■ **À faire**
Continuez l'article sur l'inventaire des risques SST à la suite de sa dernière phrase.

■ **Texte fourni**
------------------------------
L’INVENTAIRE DES RISQUES SST


L’INVENTAIRE DES RISQUES SST

Trucs et astuces pour la réussite

Pourquoi l’inventaire des risques SST est-il impératif pour votre entreprise ? L’article précédent, le premier de cette série, soulignait qu’il s’agit d’une obligation
règlementaire tant au Québec que sous législation fédérale. Penchons-nous maintenant sur des considérations plus pratiques de cet exercice.

Alain Daoust

Dans l’article précédent, nous avons procédé à un questionnaire d’évaluation pour comprendre le pourquoi de votre réussite… on non, en matière de contrôle des dangers et des risques. Si vous n’avez pas fait le test, je vous invite à le faire. Vous le trouverez dans l’édition précédente de Travail et santé (1). Mais, quelle est au juste la logique derrière cette obligation d’inventorier les dangers et les risques du milieu de travail? Tout simplement que, sans cet exercice, votre programme de prévention, ou programme SST, n’aurait que peu de valeur. L’inventaire des dangers et des risques est la matière première qui permet d’élaborer votre plan d’action SST, d’en assurer la cohérence avec votre milieu de travail. Je vous réfère à la figure 1 qui fait le lien entre cet exercice et les objectifs de votre programme SST ou de votre SGSST (2). Prenons ensuite le temps de décortiquer chacune de ces étapes en y associant des trucs et astuces de réussites et en identifiant des pièges possibles. Allons-y.

Le registre des postes de travail

Ce registre est prescrit par la Loi sur la santé et la sécurité au travail du Québec (LSST), à l’article 52. Son objectif est de classifier les postes de travail et de leur associer les caractéristiques qui peuvent avoir une incidence sur la santé et la sécurité des travailleurs. Ces caractéristiques sont reliées aux tâches, aux équipements, aux matériaux et contaminants utilisés.
------------------------------
■ **Données fournies**
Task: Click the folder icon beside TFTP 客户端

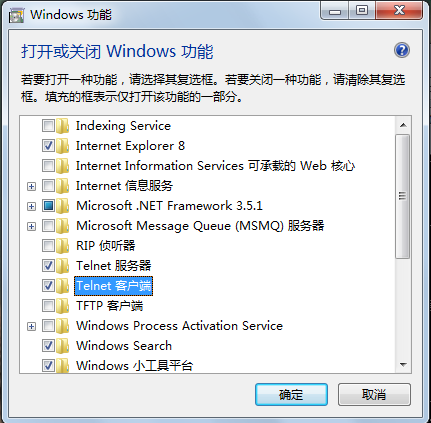Action: click(62, 306)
------------------------------
■ **Corrigé de l'exercice**
Trucs pour la mise en place du registre des postes de travail

Le registre des postes de travail est en fait un inventaire des postes et de leurs caractéristiques. Pour le mettre en place, commencez par répertorier les postes de travail de l’entreprise. En règle générale, le service des ressources humaines possède une liste des postes et de leurs principales caractéristiques. Cette liste peut constituer la base de votre registre. En petite et moyenne entreprise (PME), cette liste est simple à effectuer compte tenu du petit nombre d’employés. Ensuite, étoffez la description en y ajoutant des éléments comme les tâches principales, les matériaux et contaminants, les lieux de travail, y compris les déplacements sur la route et les visites chez les clients, le cas échéant, et les équipements et machines. Le fait d’utiliser une liste ou un registre déjà en cours dans l’entreprise vous permettra de jumeler en un document unique votre registre destiné à servir de base pour votre inventaire des risques.

Pièges possibles

Désireuses de bien faire, certaines entreprises développent un registre des postes de travail trop exhaustif. Le temps requis pour l’élaborer est alors un handicap pour l’avancement du projet global. La consigne: restez simples. N’oubliez pas que ce registre est un outil, pas une fin en soi. Votre SGSST ou plan d’action SST est un projet en mode d’amélioration continue. Ne visez pas la perfection, soyez réalistes.

SOYEZ RÉALISTES. RESTEZ SIMPLES. La démarche de prévention est un projet en mode d’amélioration continue. VISEZ PARETO, CETTE LOI DU 20/80 QUI DIT QU’IL FAUT 20% D’EFFORT POUR OBTENIR 80% DE RÉSULTAT. Le temps et l’expérience vous permettront de raffiner votre démarche.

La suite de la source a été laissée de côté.